Uganda was in a state of constant warfare for most of the 80s—and in the North, all the way up to 2006.  But when you visit Uganda and meet the people, you wonder how this was ever possible: it is one of the friendliest, most relaxed, most non-confrontational places you’ll ever visit.  Live and let live is not just a saying: it’s the philosophy of social organization that holds the place together and allows the country to work.

I often say that the best part about Uganda is that I can do whatever I want, while the worst part is that everyone else can do whatever they want.  What I mean is that–and quite unlike what we sometimes believe in the US–liberty is not something that can be wholly individualized and infinitely increased: when different people have different interests, one person’s liberty will eventually and inevitably come into conflict with another’s, as the first person tries to do something the second does not want them to do.  A classic example is noise complaints: the teenager’s freedom to have a massive party conflicts with the neighbor’s freedom to have a nice quiet evening at home.  Resolving these conflicting liberties is the central problem of politics.

In the West, we employ the Rule of Law to do this: resolving to live by a set of pre-agreed written codes that determine what is and is not allowed, and whose interests trump whose in a dispute.

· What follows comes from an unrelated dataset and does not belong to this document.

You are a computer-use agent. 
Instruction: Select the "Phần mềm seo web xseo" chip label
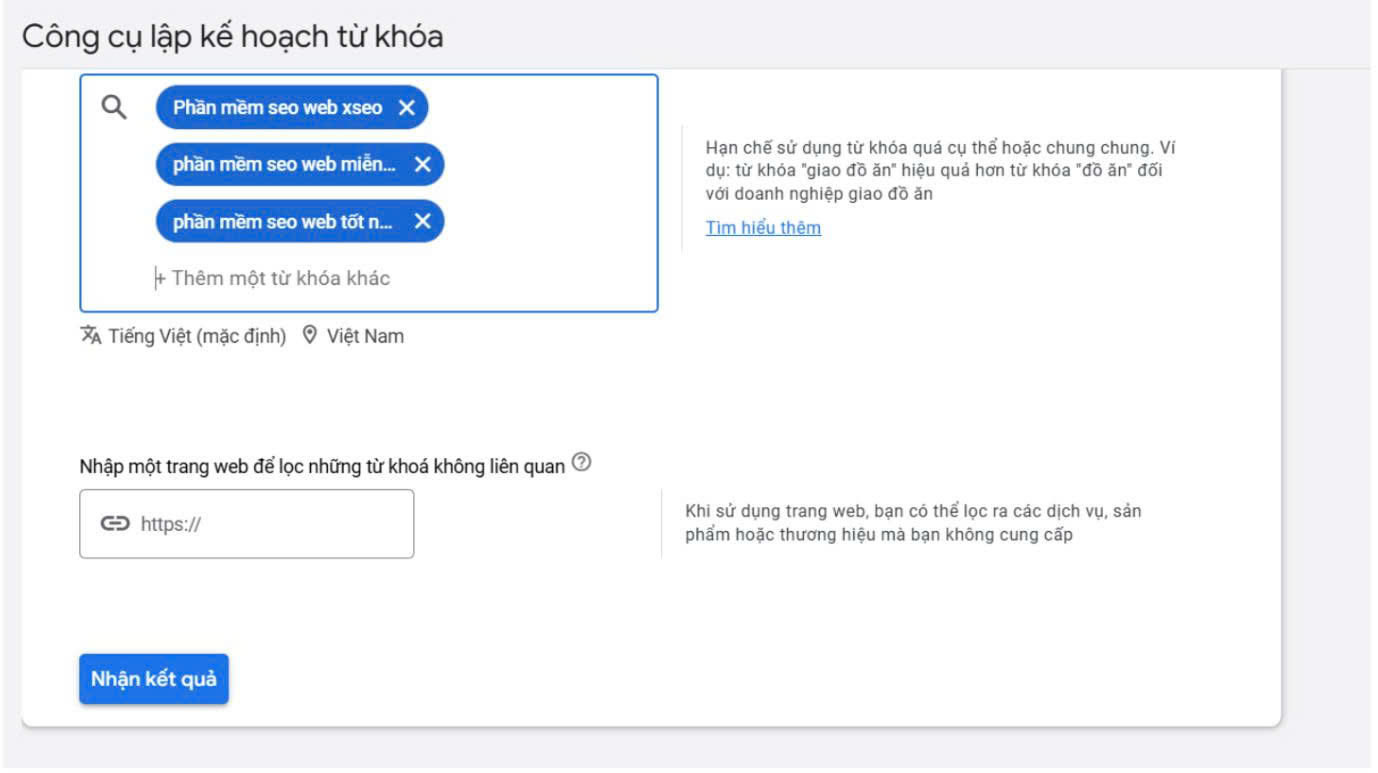point(277,108)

On the other hand, Uganda, as a general statement, seems to employ a different philosophy: do what you want until you run up against someone else; when this happens, sometimes you fight it out, but most of the time that other person is expected to accept your behaviour and move on, even if it goes against their self-interest.

For example, my neighbors had a wedding the other day, and decided to set up the party just on the roadside with massive speakers blasting ridiculously loud music from 10am to 2am nonstop.  But I was not to confront them and ask them to turn it down.  After all, some day it might be me who wants to blast loud music, and then it will be their turn to sit there and take it.

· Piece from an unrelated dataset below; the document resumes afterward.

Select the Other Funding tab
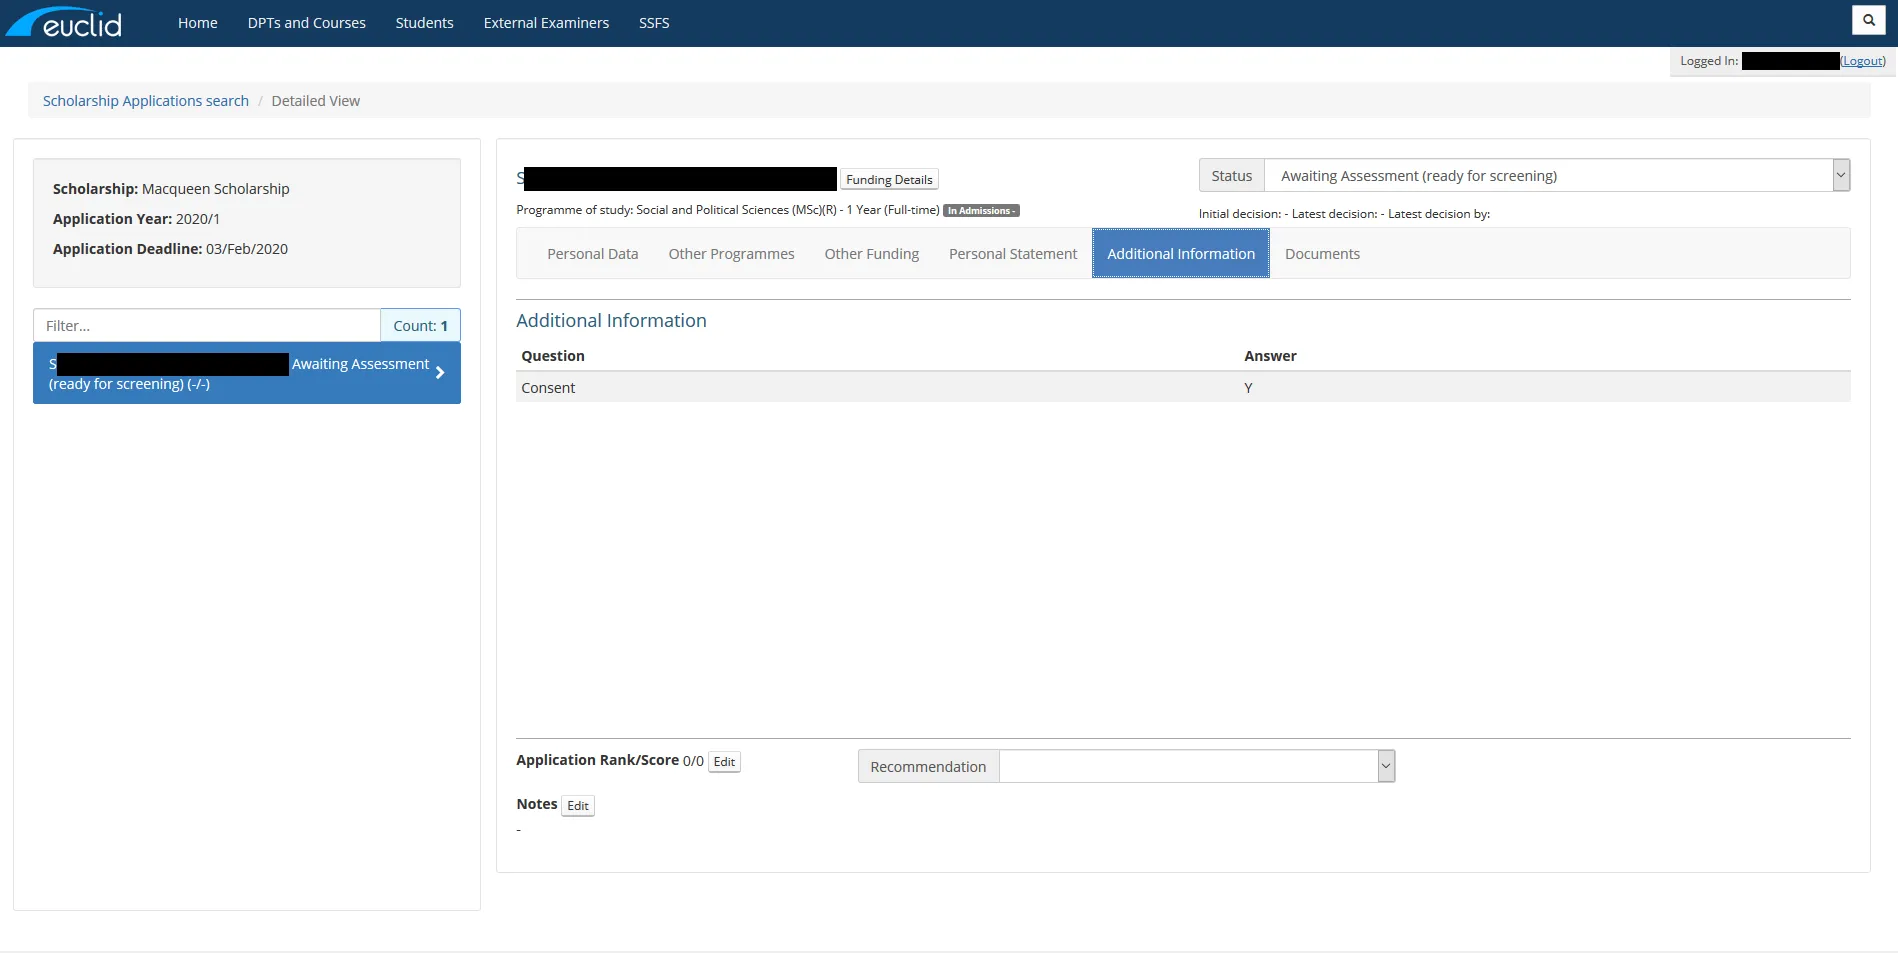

Similarly, minibus taxis stop wherever and whenever they want to drop off or pick up a passenger—even if the passenger they want to pick up is just 30 feet from the previous stop and could just as easily have walked.  All these stops make the journey take much longer, but none of the other passengers complain—again, soon they will be the one needing to get off at the most convenient location, and will be glad to have everyone else allow them to do so.

In Uganda, order seems to be maintained by a system of mutual self-sacrifice, where the good of the One almost always outweighs the good of the Many.  For even if you’re part of the Many now, at some point in the future you’ll be taking your turn as the One.

(Note: many people suggested that there are certain personal household tasks that you cannot ask a housekeeper to do: making your bed, washing your underwear, or hanging your underwear outside, for instance.  I did not include these because I’ve never experienced this myself, regardless of whether I’ve been living with Ugandans or Americans, at home or at a hotel.  I know that it probably is a widespread cultural norm, but it seems to be not as universal as it once may have been – at least based on my own experience.  Also WordPress makes it really hard to change numbered bullet points after I’ve written them.)